**Exercise brief**.
Reproduce the entries below, substituting "Goal" for every "Instruction" and leaving the rest unchanged.

** START OF Exercise material **

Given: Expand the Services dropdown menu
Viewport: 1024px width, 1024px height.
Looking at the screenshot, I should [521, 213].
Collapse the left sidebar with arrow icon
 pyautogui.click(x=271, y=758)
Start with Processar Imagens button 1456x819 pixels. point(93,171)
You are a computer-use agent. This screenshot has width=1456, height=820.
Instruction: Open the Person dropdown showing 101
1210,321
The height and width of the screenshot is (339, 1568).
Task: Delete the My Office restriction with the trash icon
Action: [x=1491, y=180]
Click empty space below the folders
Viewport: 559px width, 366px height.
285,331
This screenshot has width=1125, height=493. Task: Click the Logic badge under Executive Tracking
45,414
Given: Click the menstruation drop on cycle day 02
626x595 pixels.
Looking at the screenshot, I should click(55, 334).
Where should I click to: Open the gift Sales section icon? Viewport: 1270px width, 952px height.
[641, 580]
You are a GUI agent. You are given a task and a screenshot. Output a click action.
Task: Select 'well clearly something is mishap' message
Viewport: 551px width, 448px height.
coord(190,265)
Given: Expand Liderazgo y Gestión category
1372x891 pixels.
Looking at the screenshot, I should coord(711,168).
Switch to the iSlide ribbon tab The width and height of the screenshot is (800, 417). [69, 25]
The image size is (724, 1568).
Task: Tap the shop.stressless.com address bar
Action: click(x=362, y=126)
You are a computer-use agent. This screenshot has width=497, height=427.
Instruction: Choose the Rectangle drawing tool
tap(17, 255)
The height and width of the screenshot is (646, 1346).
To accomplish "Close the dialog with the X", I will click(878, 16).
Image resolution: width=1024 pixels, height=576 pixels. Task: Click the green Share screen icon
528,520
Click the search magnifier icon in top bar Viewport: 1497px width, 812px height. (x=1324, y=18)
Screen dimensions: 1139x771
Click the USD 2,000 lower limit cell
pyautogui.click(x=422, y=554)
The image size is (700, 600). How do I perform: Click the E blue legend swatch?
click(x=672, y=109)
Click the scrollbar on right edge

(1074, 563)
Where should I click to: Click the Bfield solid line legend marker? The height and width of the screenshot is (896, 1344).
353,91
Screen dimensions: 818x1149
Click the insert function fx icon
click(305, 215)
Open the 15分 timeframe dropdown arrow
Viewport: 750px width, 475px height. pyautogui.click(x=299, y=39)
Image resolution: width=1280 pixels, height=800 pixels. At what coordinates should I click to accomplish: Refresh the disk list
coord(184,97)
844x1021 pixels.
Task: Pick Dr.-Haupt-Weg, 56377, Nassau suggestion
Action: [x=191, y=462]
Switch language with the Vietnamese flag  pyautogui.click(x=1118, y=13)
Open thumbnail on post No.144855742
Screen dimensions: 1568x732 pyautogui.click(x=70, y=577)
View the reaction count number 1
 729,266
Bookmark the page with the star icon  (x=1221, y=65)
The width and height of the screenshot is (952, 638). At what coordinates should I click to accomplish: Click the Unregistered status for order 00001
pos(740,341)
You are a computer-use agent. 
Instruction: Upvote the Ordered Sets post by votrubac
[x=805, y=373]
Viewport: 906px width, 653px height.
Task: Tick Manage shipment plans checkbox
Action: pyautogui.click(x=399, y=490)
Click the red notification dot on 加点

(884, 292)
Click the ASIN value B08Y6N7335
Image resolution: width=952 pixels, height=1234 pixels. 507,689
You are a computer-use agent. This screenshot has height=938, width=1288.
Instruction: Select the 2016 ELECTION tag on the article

** END OF Exercise material **

**Result**.
Given: Expand the Services dropdown menu
Viewport: 1024px width, 1024px height.
Looking at the screenshot, I should [521, 213].
Collapse the left sidebar with arrow icon
 pyautogui.click(x=271, y=758)
Start with Processar Imagens button 1456x819 pixels. point(93,171)
You are a computer-use agent. This screenshot has width=1456, height=820.
Goal: Open the Person dropdown showing 101
1210,321
The height and width of the screenshot is (339, 1568).
Task: Delete the My Office restriction with the trash icon
Action: [x=1491, y=180]
Click empty space below the folders
Viewport: 559px width, 366px height.
285,331
This screenshot has width=1125, height=493. Task: Click the Logic badge under Executive Tracking
45,414
Given: Click the menstruation drop on cycle day 02
626x595 pixels.
Looking at the screenshot, I should click(55, 334).
Where should I click to: Open the gift Sales section icon? Viewport: 1270px width, 952px height.
[641, 580]
You are a GUI agent. You are given a task and a screenshot. Output a click action.
Task: Select 'well clearly something is mishap' message
Viewport: 551px width, 448px height.
coord(190,265)
Given: Expand Liderazgo y Gestión category
1372x891 pixels.
Looking at the screenshot, I should coord(711,168).
Switch to the iSlide ribbon tab The width and height of the screenshot is (800, 417). [69, 25]
The image size is (724, 1568).
Task: Tap the shop.stressless.com address bar
Action: click(x=362, y=126)
You are a computer-use agent. This screenshot has width=497, height=427.
Goal: Choose the Rectangle drawing tool
tap(17, 255)
The height and width of the screenshot is (646, 1346).
To accomplish "Close the dialog with the X", I will click(878, 16).
Image resolution: width=1024 pixels, height=576 pixels. Task: Click the green Share screen icon
528,520
Click the search magnifier icon in top bar Viewport: 1497px width, 812px height. (x=1324, y=18)
Screen dimensions: 1139x771
Click the USD 2,000 lower limit cell
pyautogui.click(x=422, y=554)
The image size is (700, 600). How do I perform: Click the E blue legend swatch?
click(x=672, y=109)
Click the scrollbar on right edge

(1074, 563)
Where should I click to: Click the Bfield solid line legend marker? The height and width of the screenshot is (896, 1344).
353,91
Screen dimensions: 818x1149
Click the insert function fx icon
click(305, 215)
Open the 15分 timeframe dropdown arrow
Viewport: 750px width, 475px height. pyautogui.click(x=299, y=39)
Image resolution: width=1280 pixels, height=800 pixels. At what coordinates should I click to accomplish: Refresh the disk list
coord(184,97)
844x1021 pixels.
Task: Pick Dr.-Haupt-Weg, 56377, Nassau suggestion
Action: [x=191, y=462]
Switch language with the Vietnamese flag  pyautogui.click(x=1118, y=13)
Open thumbnail on post No.144855742
Screen dimensions: 1568x732 pyautogui.click(x=70, y=577)
View the reaction count number 1
 729,266
Bookmark the page with the star icon  (x=1221, y=65)
The width and height of the screenshot is (952, 638). At what coordinates should I click to accomplish: Click the Unregistered status for order 00001
pos(740,341)
You are a computer-use agent. 
Goal: Upvote the Ordered Sets post by votrubac
[x=805, y=373]
Viewport: 906px width, 653px height.
Task: Tick Manage shipment plans checkbox
Action: pyautogui.click(x=399, y=490)
Click the red notification dot on 加点

(884, 292)
Click the ASIN value B08Y6N7335
Image resolution: width=952 pixels, height=1234 pixels. 507,689
You are a computer-use agent. This screenshot has height=938, width=1288.
Goal: Select the 2016 ELECTION tag on the article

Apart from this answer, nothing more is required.